Correlation matrix

Similarity

Let’s create two datasets, $\mu_1$ and $\mu_2$ such that

$$ \mu_i = {x_1,\dots,x_n} \sim {\mathcal{U}_1(-1,1),\dots,\mathcal{U}_n(-1,1)} $$

We will use $N=100$ observations for a vector sized $n=10$.

import numpy as np
import pandas as pd
import scipy.stats as stats
from scipy.spatial.distance import squareform

n = 10
N = 100

np.random.seed(0)
mu_1 = np.random.normal(loc=0, scale=1, size=(N, n))
mu_2 = np.random.normal(loc=0, scale=1, size=(N, n))

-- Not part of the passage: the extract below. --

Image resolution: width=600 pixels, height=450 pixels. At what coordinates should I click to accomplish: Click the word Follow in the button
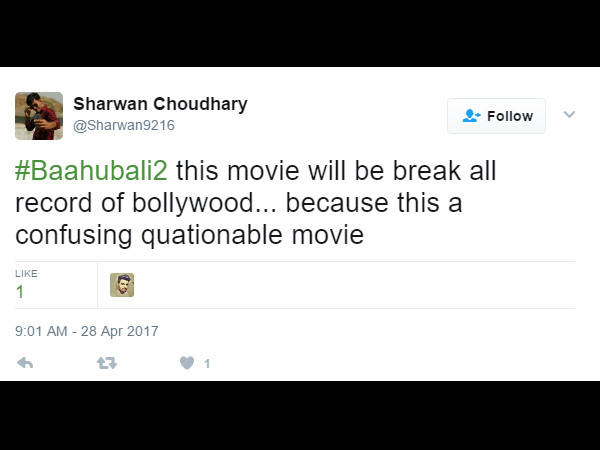tap(510, 116)
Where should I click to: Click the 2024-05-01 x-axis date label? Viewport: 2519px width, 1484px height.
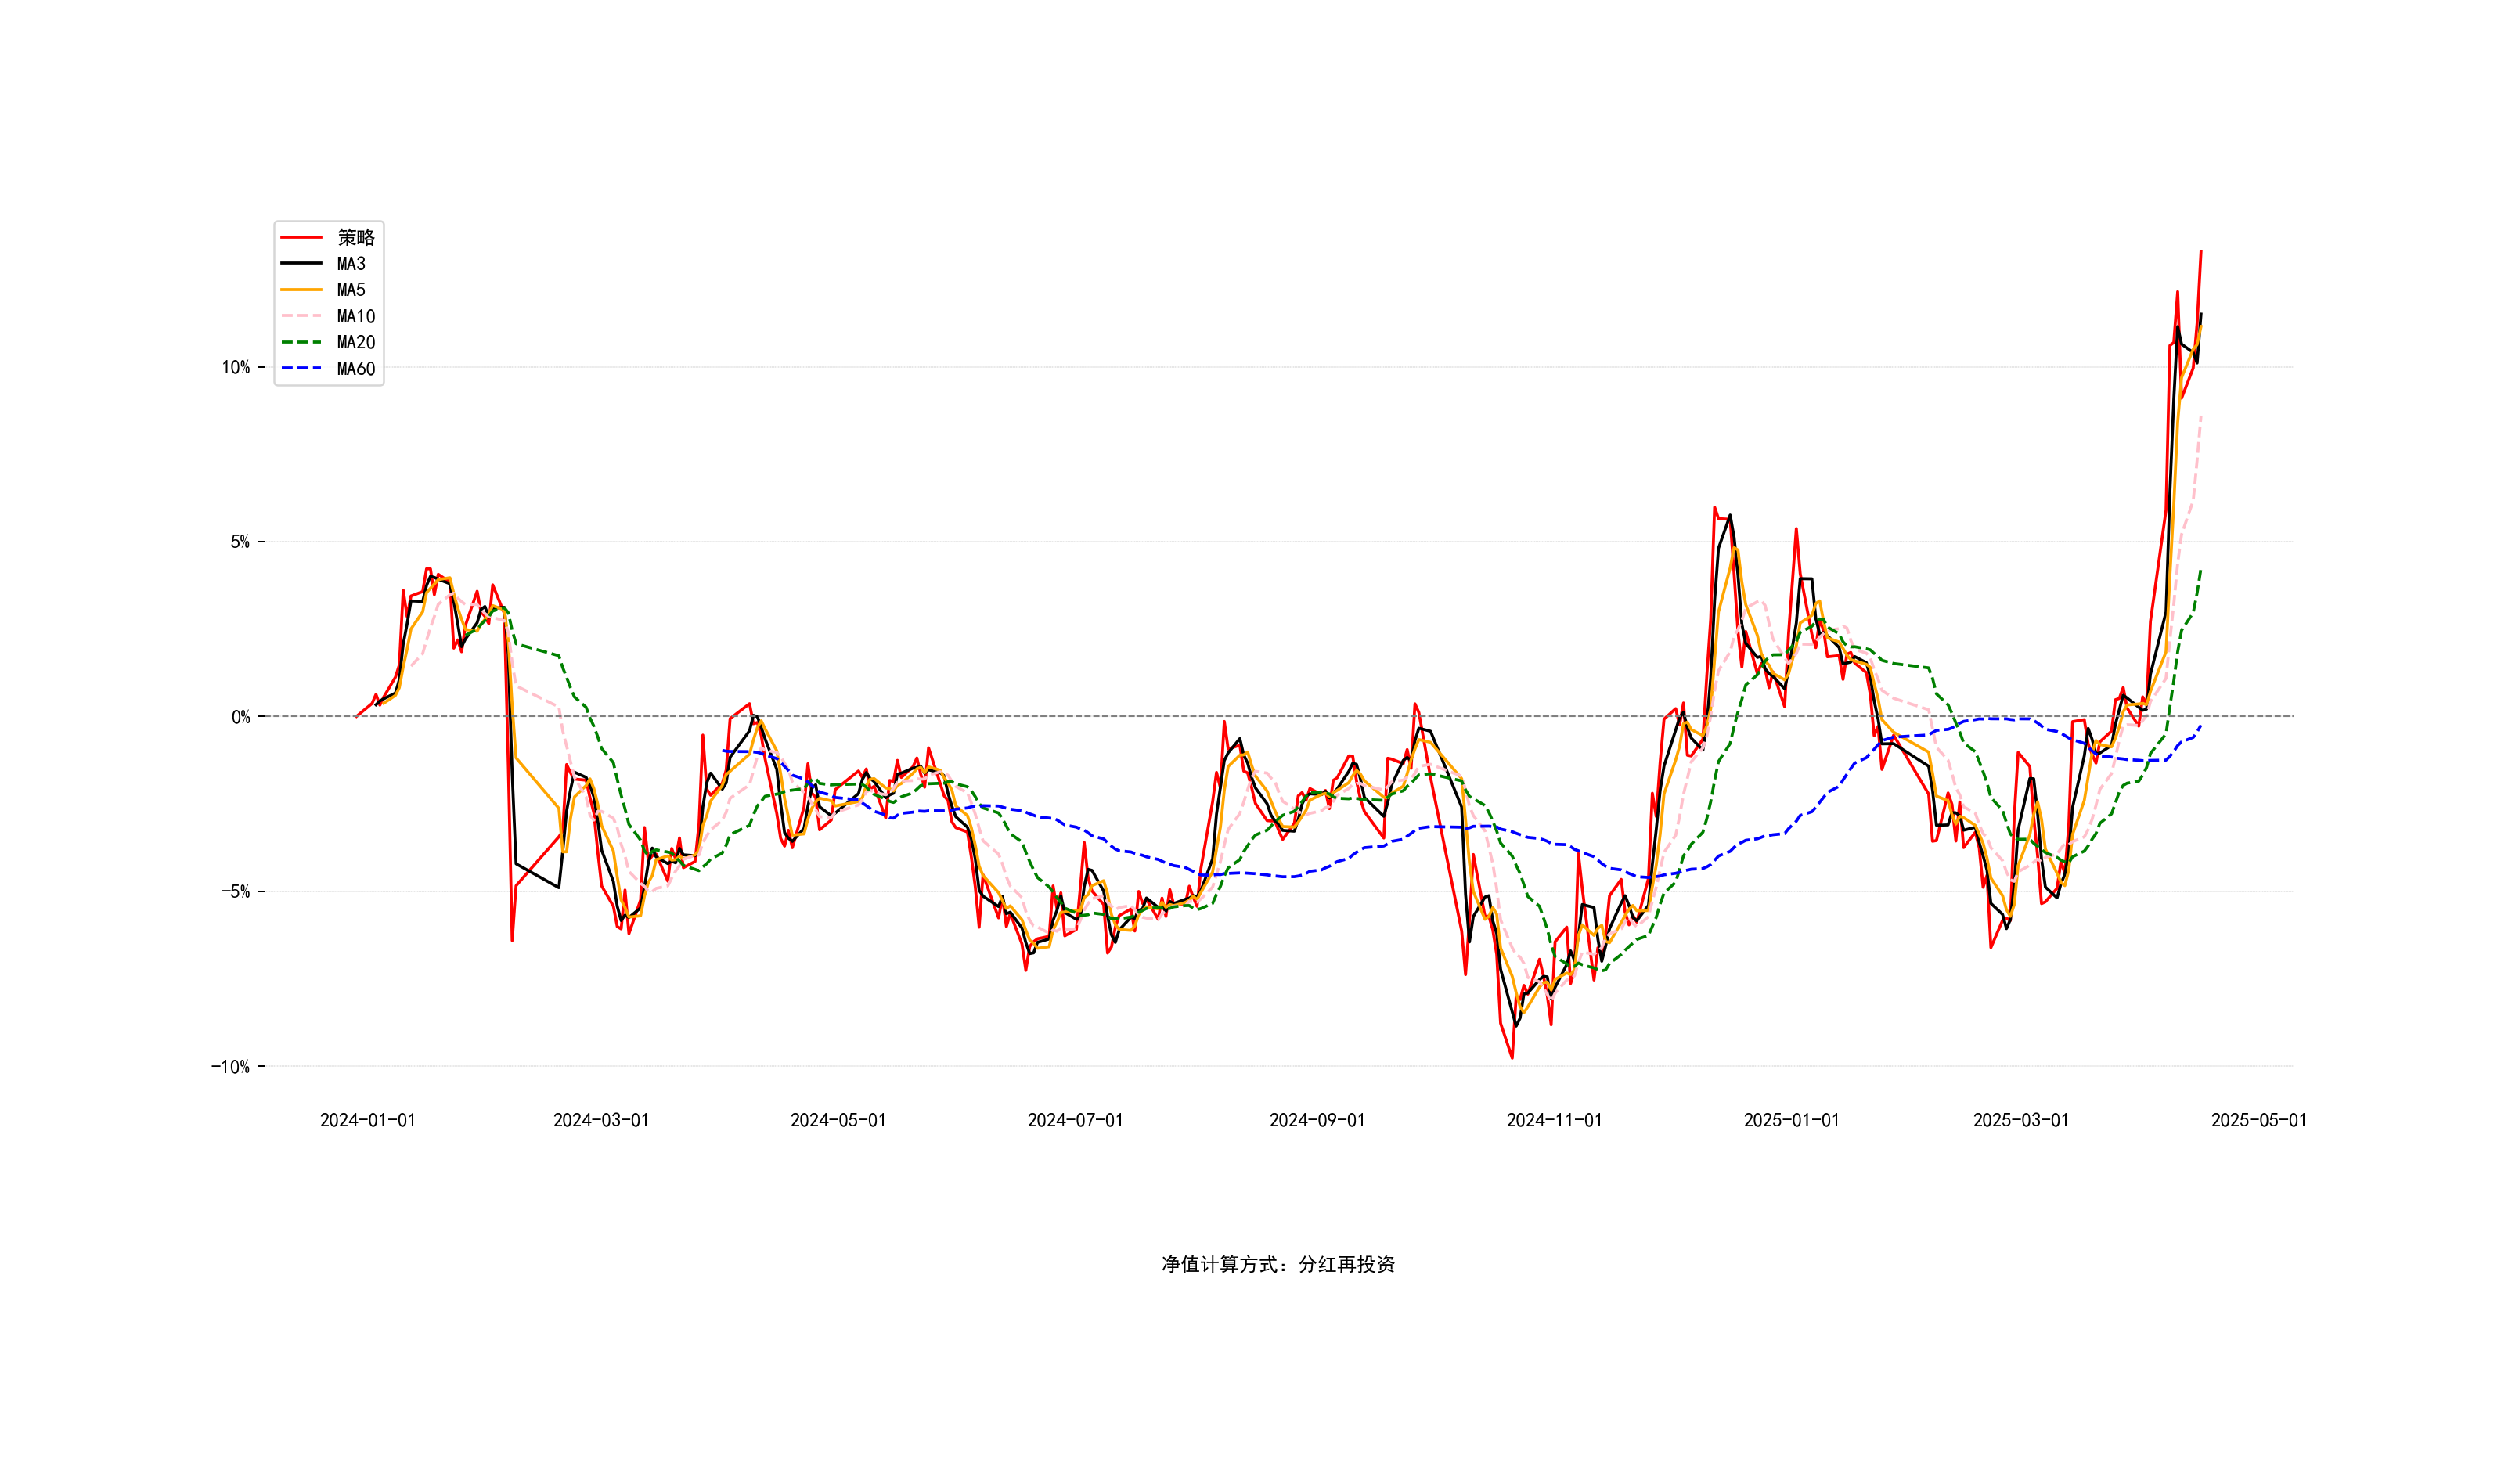[838, 1120]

We now add some noise, $\epsilon=0.6$, to $\mu_2$ such that

$$ \mu_2 = \epsilon \mu_2 + (1-\epsilon)*\mu_1 $$

epsilon = 0.6
mu_2 = epsilon*mu_2 + (1-epsilon)*mu_1

We use Pandas to calculate the correlation matrix:

C1 = pd.DataFrame(mu_1).corr()
C2 = pd.DataFrame(mu_2).corr()

And we plot the correlation matrices.

import seaborn as sns
import matplotlib.pyplot as plt

f,axes = plt.subplots(1,2, figsize=(10,5))
sns.set_style("white")
for ix, m in enumerate([C1,C2]):
  sns.heatmap(m, cmap="RdBu_r", center=0, vmin=-1, vmax=1, ax=axes[ix], square=True, cbar_kws={"shrink": .5}, xticklabels=True)
  axes[ix].set(title=f"$C_{ix+1}$")

Spearman correlation

Calculate similarity using Spearman correlation between the top triangle of the covariance matrices $C_1$ and $C_2$.

indices = np.triu_indices(C1.shape[0], k=1)
print(C1[indices])